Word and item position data
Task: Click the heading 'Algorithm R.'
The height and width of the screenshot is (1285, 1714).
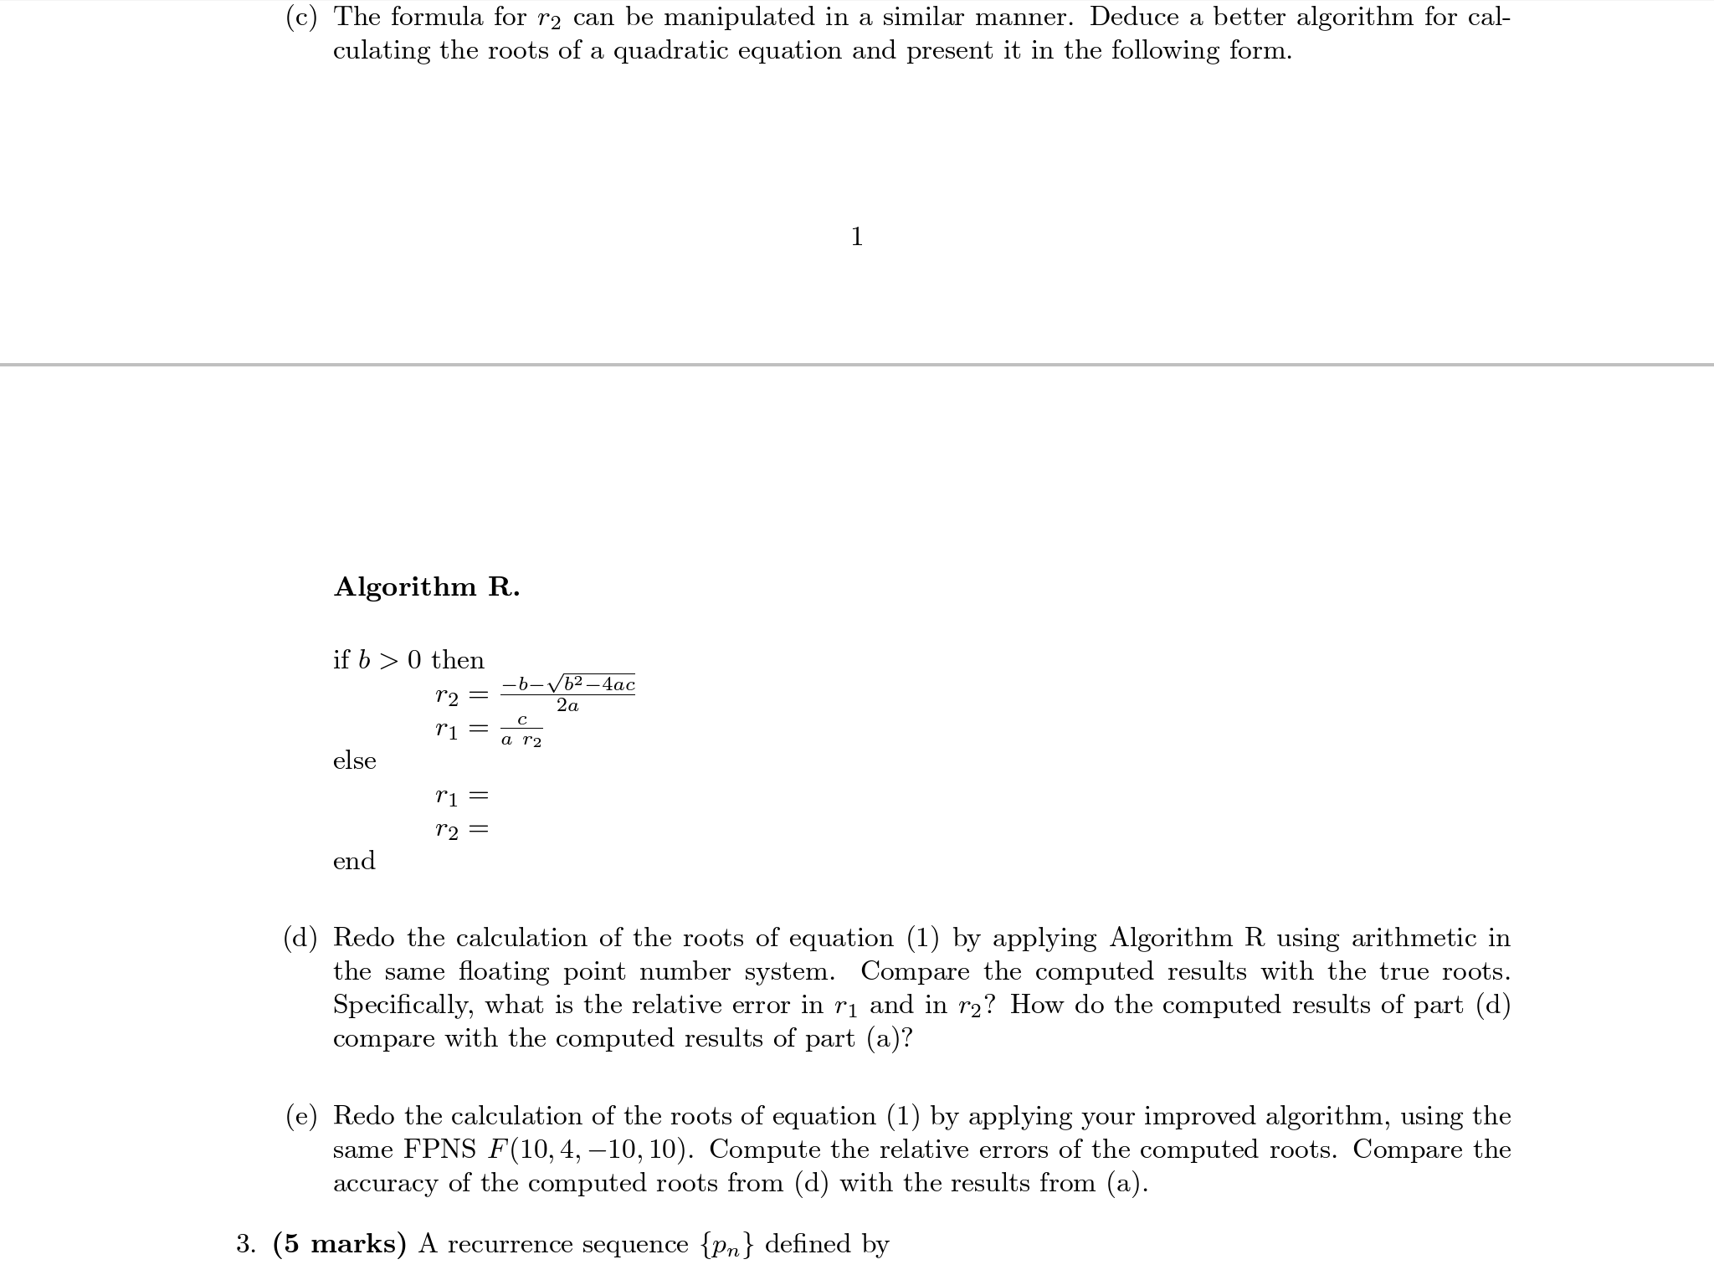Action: click(427, 587)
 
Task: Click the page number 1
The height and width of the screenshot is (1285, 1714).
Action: click(856, 238)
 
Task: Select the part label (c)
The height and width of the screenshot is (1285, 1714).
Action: click(301, 18)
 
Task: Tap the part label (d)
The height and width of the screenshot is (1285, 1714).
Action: click(301, 938)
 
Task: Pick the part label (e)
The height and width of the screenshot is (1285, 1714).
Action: click(301, 1116)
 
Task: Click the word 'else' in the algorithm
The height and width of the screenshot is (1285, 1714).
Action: click(355, 761)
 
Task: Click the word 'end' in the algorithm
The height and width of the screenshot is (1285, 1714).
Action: click(354, 861)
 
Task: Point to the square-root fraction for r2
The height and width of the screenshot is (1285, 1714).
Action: click(568, 694)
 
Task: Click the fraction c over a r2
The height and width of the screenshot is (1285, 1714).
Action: click(521, 730)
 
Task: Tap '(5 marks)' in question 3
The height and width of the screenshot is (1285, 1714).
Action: click(340, 1245)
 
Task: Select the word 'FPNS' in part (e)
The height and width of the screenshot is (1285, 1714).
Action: click(440, 1150)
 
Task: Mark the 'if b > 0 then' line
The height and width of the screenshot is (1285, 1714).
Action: click(408, 660)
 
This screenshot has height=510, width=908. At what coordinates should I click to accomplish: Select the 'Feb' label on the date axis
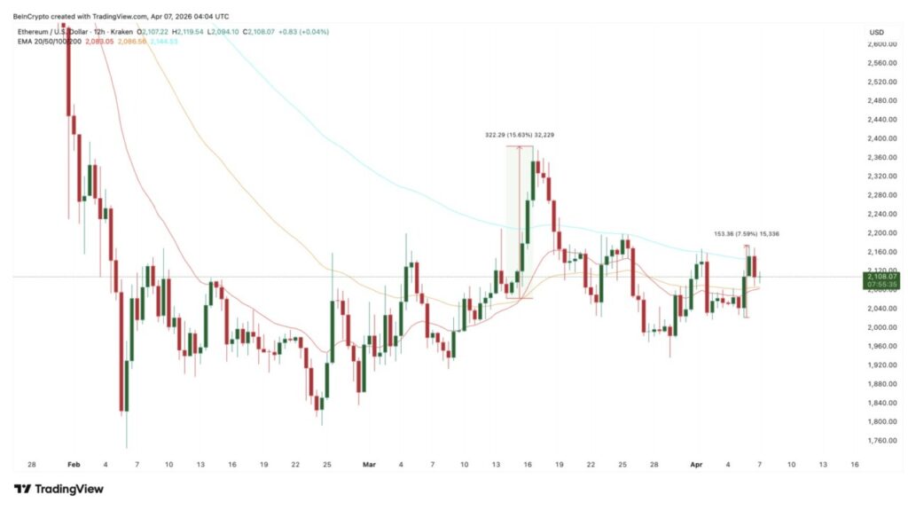coord(74,464)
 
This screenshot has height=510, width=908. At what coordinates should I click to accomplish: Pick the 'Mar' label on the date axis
coord(370,464)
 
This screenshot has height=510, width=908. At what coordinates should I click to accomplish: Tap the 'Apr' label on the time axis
coord(698,464)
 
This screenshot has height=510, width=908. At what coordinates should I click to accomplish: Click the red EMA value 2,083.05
coord(100,41)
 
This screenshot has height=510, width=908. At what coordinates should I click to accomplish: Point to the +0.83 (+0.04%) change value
coord(304,31)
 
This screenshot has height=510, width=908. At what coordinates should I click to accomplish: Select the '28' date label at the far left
coord(32,464)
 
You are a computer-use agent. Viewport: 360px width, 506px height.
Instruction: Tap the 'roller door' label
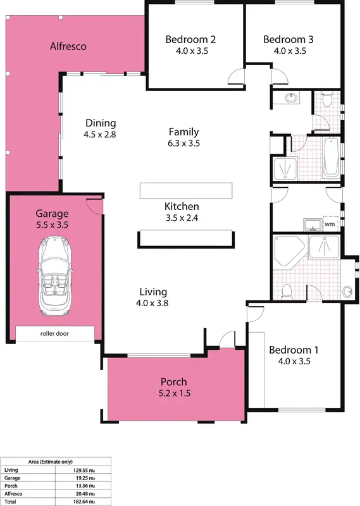click(55, 333)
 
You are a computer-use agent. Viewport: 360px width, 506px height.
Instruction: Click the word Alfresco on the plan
click(68, 46)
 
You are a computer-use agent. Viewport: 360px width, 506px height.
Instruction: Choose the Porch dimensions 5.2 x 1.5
click(173, 393)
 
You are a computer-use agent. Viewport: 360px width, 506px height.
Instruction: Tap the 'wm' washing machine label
click(329, 224)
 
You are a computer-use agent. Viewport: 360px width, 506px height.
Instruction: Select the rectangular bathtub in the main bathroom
click(331, 157)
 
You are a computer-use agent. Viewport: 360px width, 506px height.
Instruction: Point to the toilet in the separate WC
click(326, 100)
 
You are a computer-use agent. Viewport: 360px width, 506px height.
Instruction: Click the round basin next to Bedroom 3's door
click(292, 98)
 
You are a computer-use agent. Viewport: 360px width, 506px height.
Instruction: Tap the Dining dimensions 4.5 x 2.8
click(99, 134)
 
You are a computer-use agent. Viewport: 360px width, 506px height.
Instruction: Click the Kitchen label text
click(182, 206)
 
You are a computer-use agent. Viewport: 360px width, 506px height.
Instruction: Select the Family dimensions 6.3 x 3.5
click(183, 143)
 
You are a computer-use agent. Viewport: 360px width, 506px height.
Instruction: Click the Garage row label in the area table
click(12, 478)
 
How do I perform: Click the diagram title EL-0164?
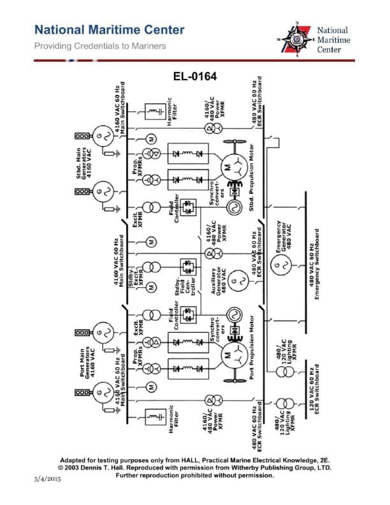point(195,77)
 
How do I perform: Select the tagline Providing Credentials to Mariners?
point(100,46)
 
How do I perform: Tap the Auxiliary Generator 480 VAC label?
point(220,278)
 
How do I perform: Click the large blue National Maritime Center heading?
point(109,29)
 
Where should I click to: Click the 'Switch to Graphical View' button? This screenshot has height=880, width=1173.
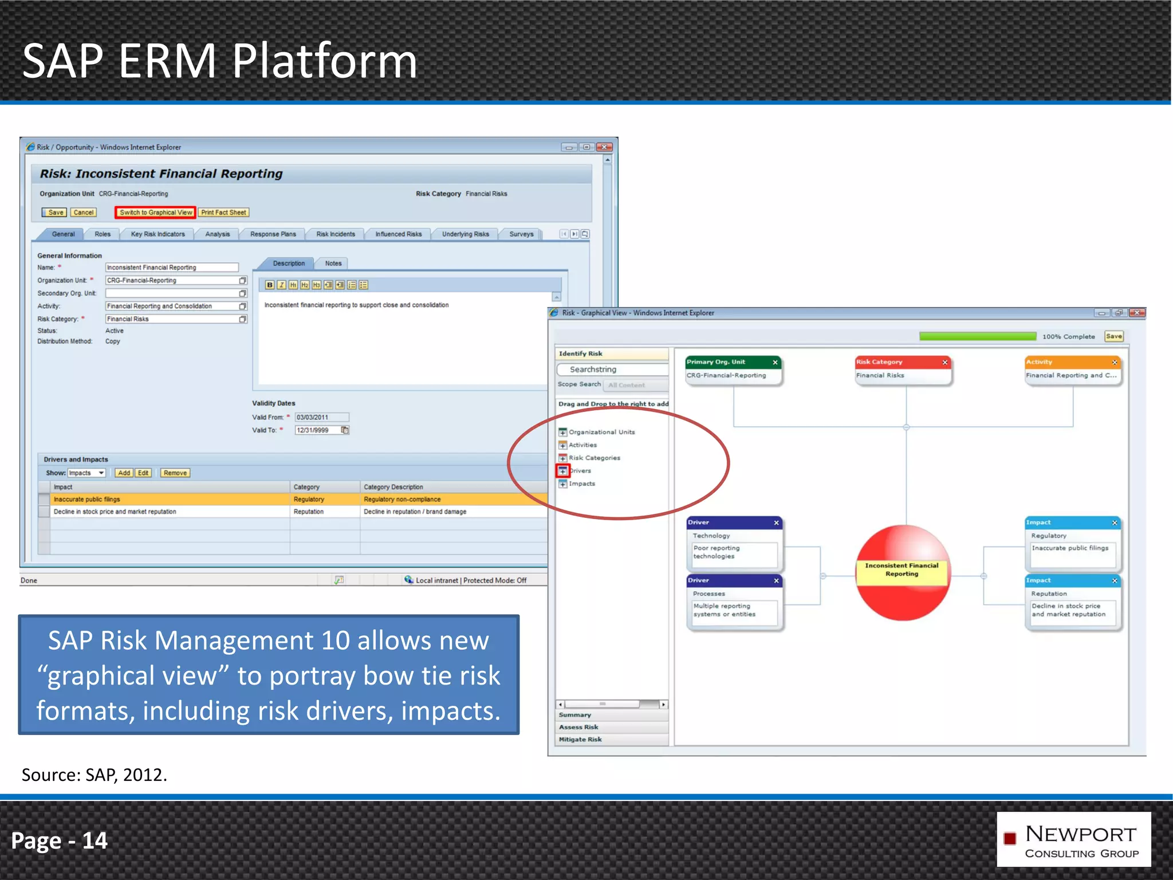[155, 213]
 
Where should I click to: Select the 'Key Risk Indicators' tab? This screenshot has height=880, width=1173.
[158, 234]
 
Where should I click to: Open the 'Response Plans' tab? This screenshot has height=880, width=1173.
[273, 234]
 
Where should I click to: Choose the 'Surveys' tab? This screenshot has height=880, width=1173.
[521, 234]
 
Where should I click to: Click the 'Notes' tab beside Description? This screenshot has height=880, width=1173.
[333, 264]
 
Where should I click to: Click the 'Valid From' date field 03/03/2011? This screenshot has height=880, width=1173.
[321, 418]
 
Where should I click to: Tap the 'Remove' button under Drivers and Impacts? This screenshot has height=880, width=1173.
[175, 473]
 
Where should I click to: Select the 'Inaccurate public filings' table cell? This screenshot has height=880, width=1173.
[87, 500]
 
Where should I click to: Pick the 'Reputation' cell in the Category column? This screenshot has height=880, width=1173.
[309, 512]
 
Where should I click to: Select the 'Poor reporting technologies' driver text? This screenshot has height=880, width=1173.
[717, 552]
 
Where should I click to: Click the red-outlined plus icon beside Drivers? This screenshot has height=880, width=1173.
[563, 471]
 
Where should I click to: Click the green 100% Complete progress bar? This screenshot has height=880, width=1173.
[977, 337]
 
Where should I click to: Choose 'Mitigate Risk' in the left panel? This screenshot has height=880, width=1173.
[580, 740]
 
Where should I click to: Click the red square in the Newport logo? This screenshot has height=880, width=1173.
[1010, 839]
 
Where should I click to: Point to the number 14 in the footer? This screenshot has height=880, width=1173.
[95, 841]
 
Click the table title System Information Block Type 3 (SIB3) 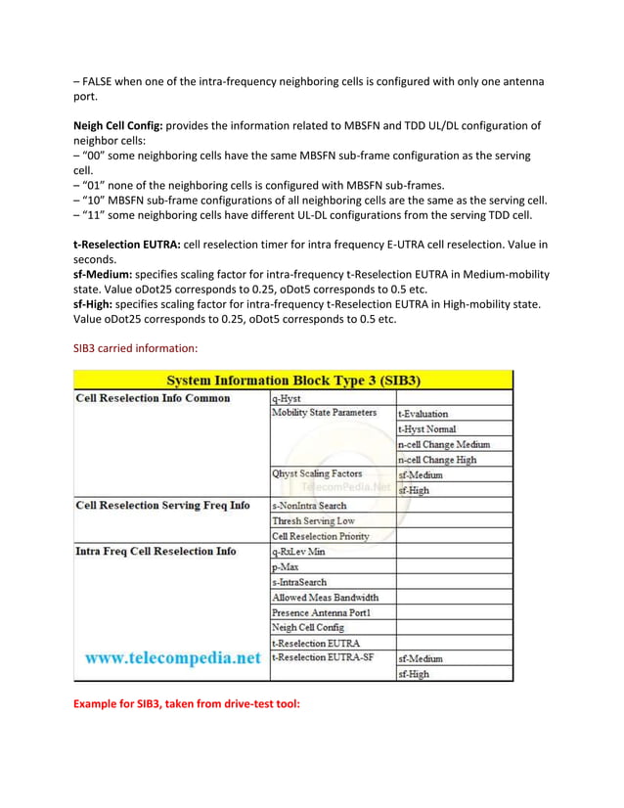tap(293, 380)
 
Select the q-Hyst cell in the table tap(287, 398)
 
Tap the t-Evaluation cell tap(423, 414)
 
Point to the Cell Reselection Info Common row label tap(154, 398)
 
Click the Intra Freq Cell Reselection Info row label tap(156, 551)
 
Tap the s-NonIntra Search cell tap(309, 506)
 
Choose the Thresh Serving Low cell tap(313, 520)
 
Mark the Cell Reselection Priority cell tap(320, 536)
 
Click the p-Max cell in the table tap(286, 566)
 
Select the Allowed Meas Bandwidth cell tap(325, 597)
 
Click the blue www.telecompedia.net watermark tap(172, 658)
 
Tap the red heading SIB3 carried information tap(136, 347)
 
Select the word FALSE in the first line tap(105, 81)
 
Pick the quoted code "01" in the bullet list tap(101, 185)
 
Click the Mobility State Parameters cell tap(324, 413)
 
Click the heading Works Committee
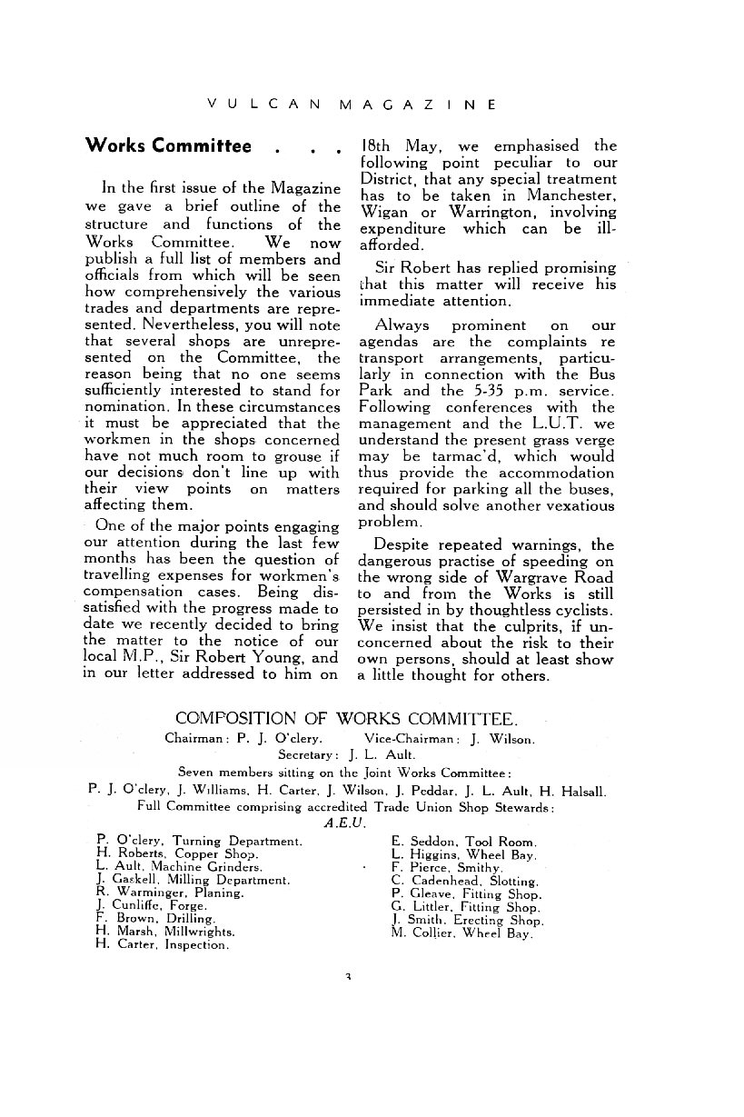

#### [Directive]
Arrange the rows above, starting at the first line and ending at the line that contains "coord(100,41)", as a JSON list of strings with one string per line and blank lines left out. Leave the pictures out.

#### [Task result]
[
  "Task: Click the heading 'Algorithm R.'",
  "The height and width of the screenshot is (1285, 1714).",
  "Action: click(427, 587)",
  "Task: Click the page number 1",
  "The height and width of the screenshot is (1285, 1714).",
  "Action: click(856, 238)",
  "Task: Select the part label (c)",
  "The height and width of the screenshot is (1285, 1714).",
  "Action: click(301, 18)",
  "Task: Tap the part label (d)",
  "The height and width of the screenshot is (1285, 1714).",
  "Action: click(301, 938)",
  "Task: Pick the part label (e)",
  "The height and width of the screenshot is (1285, 1714).",
  "Action: click(301, 1116)",
  "Task: Click the word 'else' in the algorithm",
  "The height and width of the screenshot is (1285, 1714).",
  "Action: click(355, 761)",
  "Task: Click the word 'end' in the algorithm",
  "The height and width of the screenshot is (1285, 1714).",
  "Action: click(354, 861)",
  "Task: Point to the square-root fraction for r2",
  "The height and width of the screenshot is (1285, 1714).",
  "Action: click(568, 694)",
  "Task: Click the fraction c over a r2",
  "The height and width of the screenshot is (1285, 1714).",
  "Action: click(521, 730)",
  "Task: Tap '(5 marks)' in question 3",
  "The height and width of the screenshot is (1285, 1714).",
  "Action: click(340, 1245)",
  "Task: Select the word 'FPNS' in part (e)",
  "The height and width of the screenshot is (1285, 1714).",
  "Action: click(440, 1150)",
  "Task: Mark the 'if b > 0 then' line",
  "The height and width of the screenshot is (1285, 1714).",
  "Action: click(408, 660)",
  "This screenshot has height=510, width=908. At what coordinates should I click to accomplish: Select the 'Feb' label on the date axis",
  "coord(74,464)",
  "This screenshot has height=510, width=908. At what coordinates should I click to accomplish: Pick the 'Mar' label on the date axis",
  "coord(370,464)",
  "This screenshot has height=510, width=908. At what coordinates should I click to accomplish: Tap the 'Apr' label on the time axis",
  "coord(698,464)",
  "This screenshot has height=510, width=908. At what coordinates should I click to accomplish: Click the red EMA value 2,083.05",
  "coord(100,41)"
]